Exactly one week after the USGS study was released; The Hollywood Reporter came out with this headline: “Global Warming Fears Are Driving Malibu Home Buyers to Higher Ground.” The article claimed that “Beach buyers including Brad Pitt and Lady Gaga are moving on up (literally) and over to the once-unimaginable side of the PCH for not only more privacy but rising sea level fears: ‘The smaller the beach gets at Broad Beach, the bigger the numbers are going to get’ on the bluffs.”

The article quotes a local Realtor: “’The whole ‘being on the beach’ thing has started to fade away in Malibu because of global warming and climate change,’ says Sotheby’s International agent Anthony Paradise [to The Hollywood Reporter]. ‘Some people will buy on the land side because they’re fearful that ocean-side homes may disappear.’ [Another agent, Santiago] Arana sees a new market rising amid those concerns. ‘The smaller the beach gets at Broad Beach, the bigger the numbers are going to get here [in Malibu Park],’ he says, adding, ‘Right now, prices are starting to move into the $15 to $20 million range.

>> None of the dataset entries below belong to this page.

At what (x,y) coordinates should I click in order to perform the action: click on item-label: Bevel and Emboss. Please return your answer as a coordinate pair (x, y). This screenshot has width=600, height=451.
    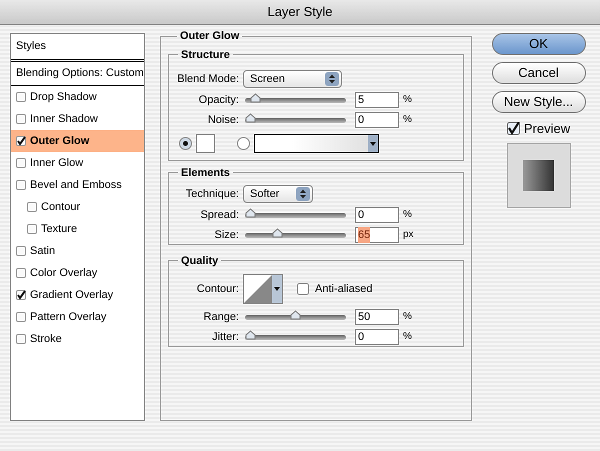
    Looking at the image, I should click on (76, 186).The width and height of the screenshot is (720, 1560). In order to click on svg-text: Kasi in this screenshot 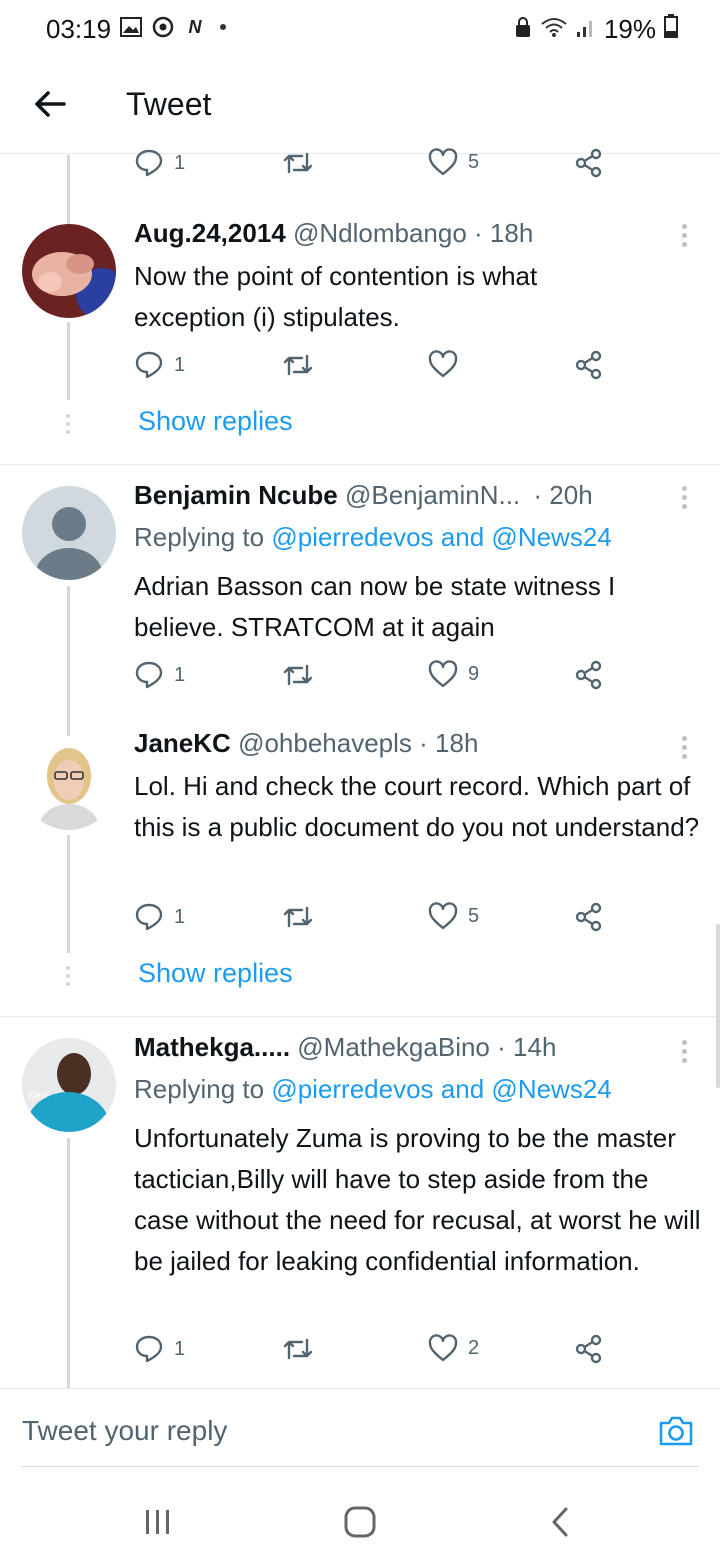, I will do `click(38, 1096)`.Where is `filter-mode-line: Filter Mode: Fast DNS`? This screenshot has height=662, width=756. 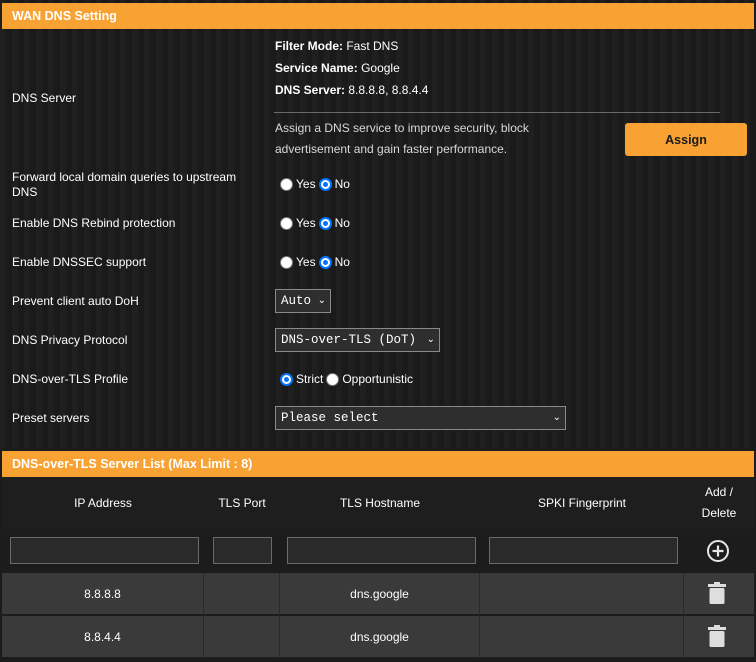 filter-mode-line: Filter Mode: Fast DNS is located at coordinates (336, 46).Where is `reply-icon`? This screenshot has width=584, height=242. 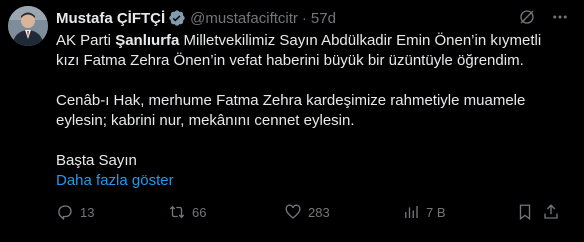 reply-icon is located at coordinates (65, 213).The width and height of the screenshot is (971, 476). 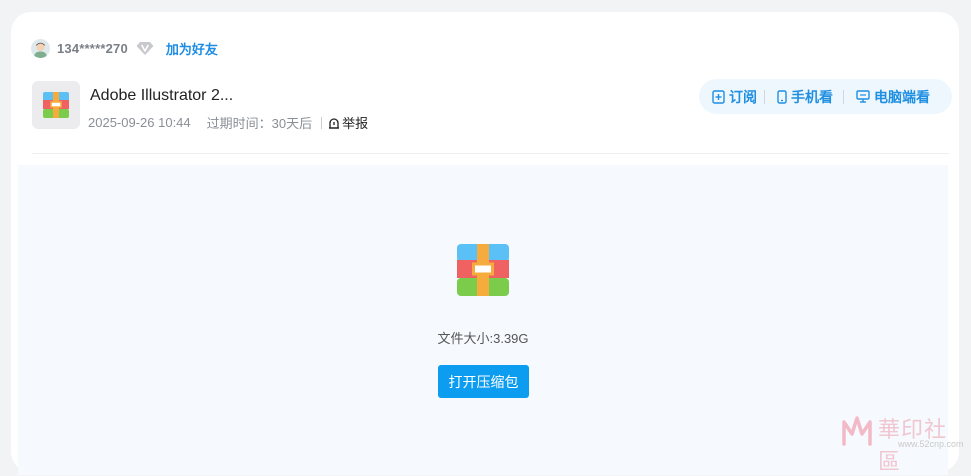 I want to click on header-divider, so click(x=490, y=154).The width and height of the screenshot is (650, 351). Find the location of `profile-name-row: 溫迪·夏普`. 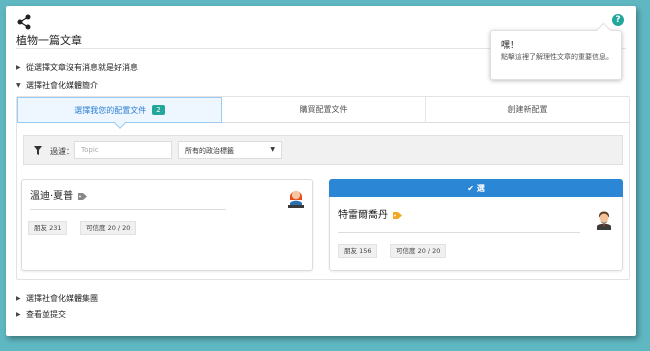

profile-name-row: 溫迪·夏普 is located at coordinates (59, 194).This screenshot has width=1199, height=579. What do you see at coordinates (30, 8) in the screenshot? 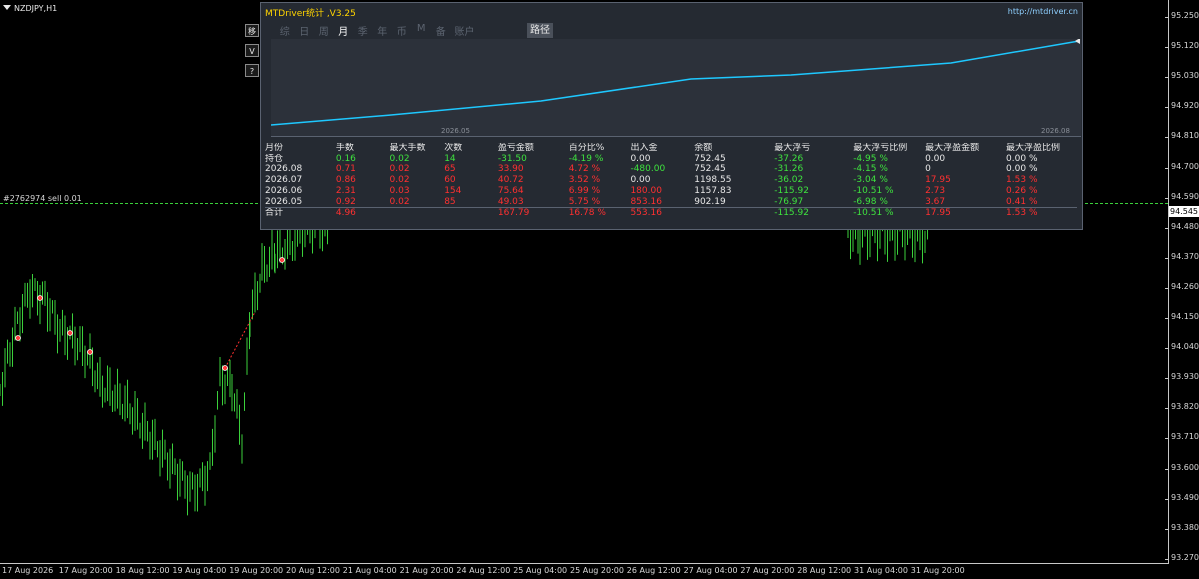
I see `symbol-label: NZDJPY,H1` at bounding box center [30, 8].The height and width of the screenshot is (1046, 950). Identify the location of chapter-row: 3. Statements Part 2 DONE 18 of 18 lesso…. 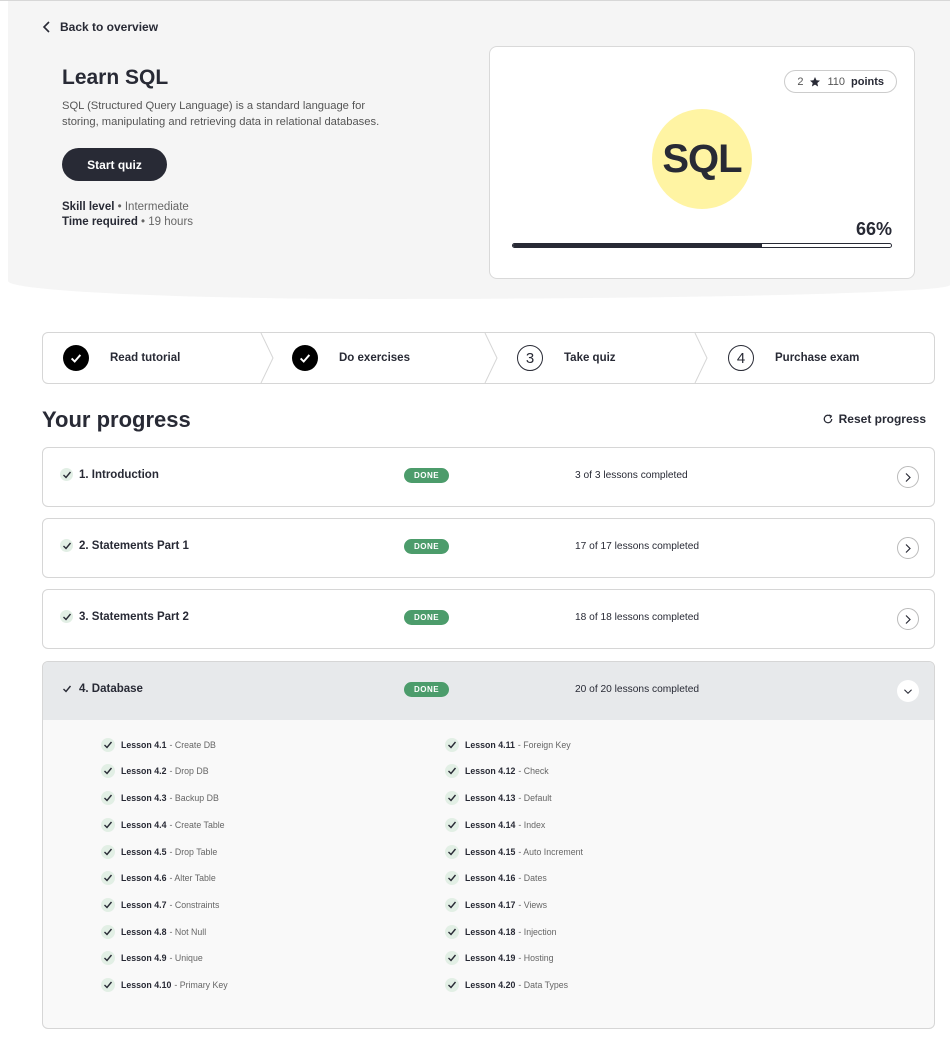
(488, 619).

Some of that has to do with the fact that, in the last five years, people have started looking at beachfront differently.’ Arana, along with Mauricio Umansky, sold Lady Gaga her 10,000-square-foot villa for $23 million in 2014.”

Wallace said the idea sea level rise is affecting Malibu real estate prices is coming half a century too soon.

“Rising ocean levels may start pushing up prices on the landside in 2080,” he wrote. “It is not a factor now.”